* **WORK REQUIRED**:
After reading the entries below, copy word for word the lines from the first through the line containing "Terms of Use (62, 157)", and stop there.

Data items
━━━━━━━━━━━━━━━━━━━━

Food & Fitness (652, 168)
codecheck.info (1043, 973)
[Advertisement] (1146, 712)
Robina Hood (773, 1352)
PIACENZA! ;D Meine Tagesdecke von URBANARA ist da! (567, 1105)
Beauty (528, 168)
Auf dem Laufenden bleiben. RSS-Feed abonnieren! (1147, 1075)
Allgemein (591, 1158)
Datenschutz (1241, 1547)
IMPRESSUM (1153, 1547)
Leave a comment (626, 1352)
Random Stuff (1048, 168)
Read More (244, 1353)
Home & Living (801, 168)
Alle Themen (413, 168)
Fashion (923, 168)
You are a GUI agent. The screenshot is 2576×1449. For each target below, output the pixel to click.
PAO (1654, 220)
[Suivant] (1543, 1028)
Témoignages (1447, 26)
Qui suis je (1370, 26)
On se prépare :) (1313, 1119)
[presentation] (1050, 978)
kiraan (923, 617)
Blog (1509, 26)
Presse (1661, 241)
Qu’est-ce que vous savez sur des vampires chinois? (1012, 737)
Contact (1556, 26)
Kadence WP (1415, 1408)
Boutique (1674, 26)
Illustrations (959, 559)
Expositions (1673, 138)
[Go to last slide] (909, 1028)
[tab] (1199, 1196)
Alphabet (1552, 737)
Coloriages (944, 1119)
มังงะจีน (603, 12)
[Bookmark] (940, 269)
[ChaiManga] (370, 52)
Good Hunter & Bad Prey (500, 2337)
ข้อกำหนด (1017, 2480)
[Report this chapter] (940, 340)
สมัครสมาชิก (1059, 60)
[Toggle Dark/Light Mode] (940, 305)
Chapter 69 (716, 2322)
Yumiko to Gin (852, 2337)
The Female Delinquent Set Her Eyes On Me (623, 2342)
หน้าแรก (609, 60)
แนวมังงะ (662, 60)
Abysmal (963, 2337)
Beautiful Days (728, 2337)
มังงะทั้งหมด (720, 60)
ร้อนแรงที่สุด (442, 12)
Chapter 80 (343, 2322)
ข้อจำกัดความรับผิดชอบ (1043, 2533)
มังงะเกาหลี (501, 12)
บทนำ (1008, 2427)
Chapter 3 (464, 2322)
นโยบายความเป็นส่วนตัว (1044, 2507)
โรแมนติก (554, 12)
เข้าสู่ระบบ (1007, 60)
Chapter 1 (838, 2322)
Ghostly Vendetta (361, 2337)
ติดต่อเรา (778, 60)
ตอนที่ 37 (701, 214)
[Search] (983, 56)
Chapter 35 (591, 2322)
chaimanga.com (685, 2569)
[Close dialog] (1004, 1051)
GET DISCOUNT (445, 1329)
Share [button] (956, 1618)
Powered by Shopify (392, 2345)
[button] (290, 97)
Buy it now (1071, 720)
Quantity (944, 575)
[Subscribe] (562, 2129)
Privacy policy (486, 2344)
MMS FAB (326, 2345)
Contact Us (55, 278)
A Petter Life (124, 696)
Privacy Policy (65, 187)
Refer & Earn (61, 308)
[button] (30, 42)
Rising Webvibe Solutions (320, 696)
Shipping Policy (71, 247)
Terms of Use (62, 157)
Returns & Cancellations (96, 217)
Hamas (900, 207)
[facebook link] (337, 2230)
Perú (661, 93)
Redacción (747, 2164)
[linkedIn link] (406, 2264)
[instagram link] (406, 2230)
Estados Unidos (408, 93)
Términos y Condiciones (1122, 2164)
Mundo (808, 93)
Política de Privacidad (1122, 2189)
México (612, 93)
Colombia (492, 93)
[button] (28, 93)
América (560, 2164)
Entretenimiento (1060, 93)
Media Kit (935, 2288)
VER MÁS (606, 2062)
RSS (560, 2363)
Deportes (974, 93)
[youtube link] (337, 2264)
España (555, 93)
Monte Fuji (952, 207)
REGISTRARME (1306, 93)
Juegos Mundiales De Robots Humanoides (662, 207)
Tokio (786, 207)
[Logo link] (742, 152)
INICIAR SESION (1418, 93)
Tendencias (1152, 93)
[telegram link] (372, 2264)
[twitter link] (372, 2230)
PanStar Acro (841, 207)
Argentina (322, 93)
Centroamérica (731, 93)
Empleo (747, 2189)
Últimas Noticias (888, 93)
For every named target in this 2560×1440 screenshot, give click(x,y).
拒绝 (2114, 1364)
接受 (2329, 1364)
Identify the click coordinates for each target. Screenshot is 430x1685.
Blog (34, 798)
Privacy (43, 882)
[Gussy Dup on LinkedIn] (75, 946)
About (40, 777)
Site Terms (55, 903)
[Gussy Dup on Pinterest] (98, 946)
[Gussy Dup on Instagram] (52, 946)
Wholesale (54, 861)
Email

━━━━━━━━━━━━━━━━━━━━

* **THE ANSWER**:
Food & Fitness (652, 168)
codecheck.info (1043, 973)
[Advertisement] (1146, 712)
Robina Hood (773, 1352)
PIACENZA! ;D Meine Tagesdecke von URBANARA ist da! (567, 1105)
Beauty (528, 168)
Auf dem Laufenden bleiben. RSS-Feed abonnieren! (1147, 1075)
Allgemein (591, 1158)
Datenschutz (1241, 1547)
IMPRESSUM (1153, 1547)
Leave a comment (626, 1352)
Random Stuff (1048, 168)
Read More (244, 1353)
Home & Living (801, 168)
Alle Themen (413, 168)
Fashion (923, 168)
You are a GUI agent. The screenshot is 2576×1449. For each target below, output the pixel to click.
PAO (1654, 220)
[Suivant] (1543, 1028)
Témoignages (1447, 26)
Qui suis je (1370, 26)
On se prépare :) (1313, 1119)
[presentation] (1050, 978)
kiraan (923, 617)
Blog (1509, 26)
Presse (1661, 241)
Qu’est-ce que vous savez sur des vampires chinois? (1012, 737)
Contact (1556, 26)
Kadence WP (1415, 1408)
Boutique (1674, 26)
Illustrations (959, 559)
Expositions (1673, 138)
[Go to last slide] (909, 1028)
[tab] (1199, 1196)
Alphabet (1552, 737)
Coloriages (944, 1119)
มังงะจีน (603, 12)
[Bookmark] (940, 269)
[ChaiManga] (370, 52)
Good Hunter & Bad Prey (500, 2337)
ข้อกำหนด (1017, 2480)
[Report this chapter] (940, 340)
สมัครสมาชิก (1059, 60)
[Toggle Dark/Light Mode] (940, 305)
Chapter 69 (716, 2322)
Yumiko to Gin (852, 2337)
The Female Delinquent Set Her Eyes On Me (623, 2342)
หน้าแรก (609, 60)
แนวมังงะ (662, 60)
Abysmal (963, 2337)
Beautiful Days (728, 2337)
มังงะทั้งหมด (720, 60)
ร้อนแรงที่สุด (442, 12)
Chapter 80 (343, 2322)
ข้อจำกัดความรับผิดชอบ (1043, 2533)
มังงะเกาหลี (501, 12)
บทนำ (1008, 2427)
Chapter 3 (464, 2322)
นโยบายความเป็นส่วนตัว (1044, 2507)
โรแมนติก (554, 12)
เข้าสู่ระบบ (1007, 60)
Chapter 1 (838, 2322)
Ghostly Vendetta (361, 2337)
ติดต่อเรา (778, 60)
ตอนที่ 37 (701, 214)
[Search] (983, 56)
Chapter 35 (591, 2322)
chaimanga.com (685, 2569)
[Close dialog] (1004, 1051)
GET DISCOUNT (445, 1329)
Share [button] (956, 1618)
Powered by Shopify (392, 2345)
[button] (290, 97)
Buy it now (1071, 720)
Quantity (944, 575)
[Subscribe] (562, 2129)
Privacy policy (486, 2344)
MMS FAB (326, 2345)
Contact Us (55, 278)
A Petter Life (124, 696)
Privacy Policy (65, 187)
Refer & Earn (61, 308)
[button] (30, 42)
Rising Webvibe Solutions (320, 696)
Shipping Policy (71, 247)
Terms of Use (62, 157)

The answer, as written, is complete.